A Report on Fourth Joint Sheffield Conference on
Chemoinformatics June 18-20, University of Sheffield, UK

Bob Clark of Tripos Discovery Informatics has been looking for answers to "the alignment problem". When no structure is available, researchers must fall back on pharmacophore matching or comparative molecular field analysis (CoMFA). Unfortunately, ligand binding often induces structural changes that significantly reduce the usefulness of apoprotein structures for docking and scoring. In such cases it is often better to dock into the binding site of a ligand-protein complex from which the ligand has been extracted in silico. Even when a naïve protein structure is suitable for docking, ligands can provide critical information about the location of the relevant binding site. Moreover, interactions with specific binding site residues illuminated by bound ligands have been successfully used to direct docking and to tailor scoring functions to specific target proteins. An extreme version of this is the use of docking to align molecules for CoMFA. Clark displayed lots of q² values and models docked with Surflex but I found it hard to extract a take-home message from this talk.

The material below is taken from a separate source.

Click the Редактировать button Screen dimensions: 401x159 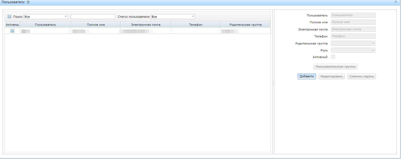click(x=331, y=76)
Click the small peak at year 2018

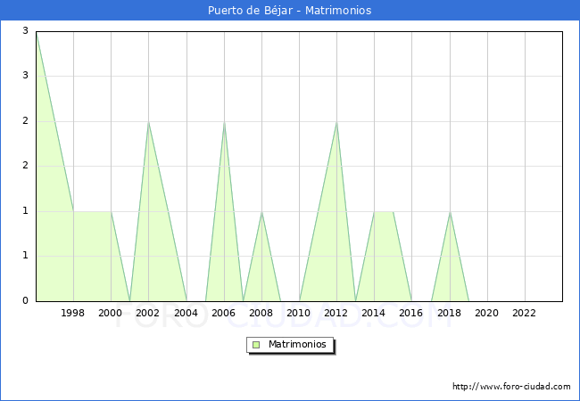tap(450, 212)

Ansgar Schuffenhauer and his colleagues at Novartis have published a Pareto analysis of methods for classification of chemical structures by scaffold^[1]. Rule-based methods such as that of Bemis and Murcko^[2] scale linearly with the number of structures since the classification process is done individually for each molecule and incremental update is possible. The classes created by such methods are more intuitive to chemists than those produced by clustering and other methods. Schuffenhauer described a variation on Bemis and Murcko’s molecular frameworks. His hierarchical classification method^[3] uses molecular frameworks as the leaf nodes of a scaffold tree. By iterative removal of rings, scaffolds forming the higher levels in the hierarchy tree are obtained. Prioritization rules ensure that less characteristic, peripheral rings are removed first, e.g., in order of precedence:

• Keep macrocycles with at least twelve atoms
• Choose the parent scaffold having the smallest number of acyclic linker bonds
• Retain bridged rings, spiro rings, and nonlinear ring fusion patterns in preference
• Remove rings of sizes 3, 5, and 6 first
• Remove rings with the least number of heteroatoms first.

Highlighting by color intensity is used to show the fraction of active compounds containing a scaffold: this immediately identifies those branches of the scaffold tree which contain active molecules. Schuffenhauer concluded that chemical series are not always equivalent to biological activity classes and what is actually desirable is continuous change in biological activity with the chemical variation in a chemical series.

Evotec have applied a spectral clustering method to 2D structures^[4] and have found it particularly useful in the analysis of screening data. It provides a means to quantify the degree of intermolecular similarity within a cluster and the contribution that the features of a molecule make to a cluster. These two criteria can be used to arrange molecules into clusters of chemically related molecules and quantify inter-cluster relationships so that the resultant classification scheme appears intuitive from a medicinal chemistry perspective. Mark Brewer presented applications of the method to, for example, a data set of 125 COX-2 inhibitors.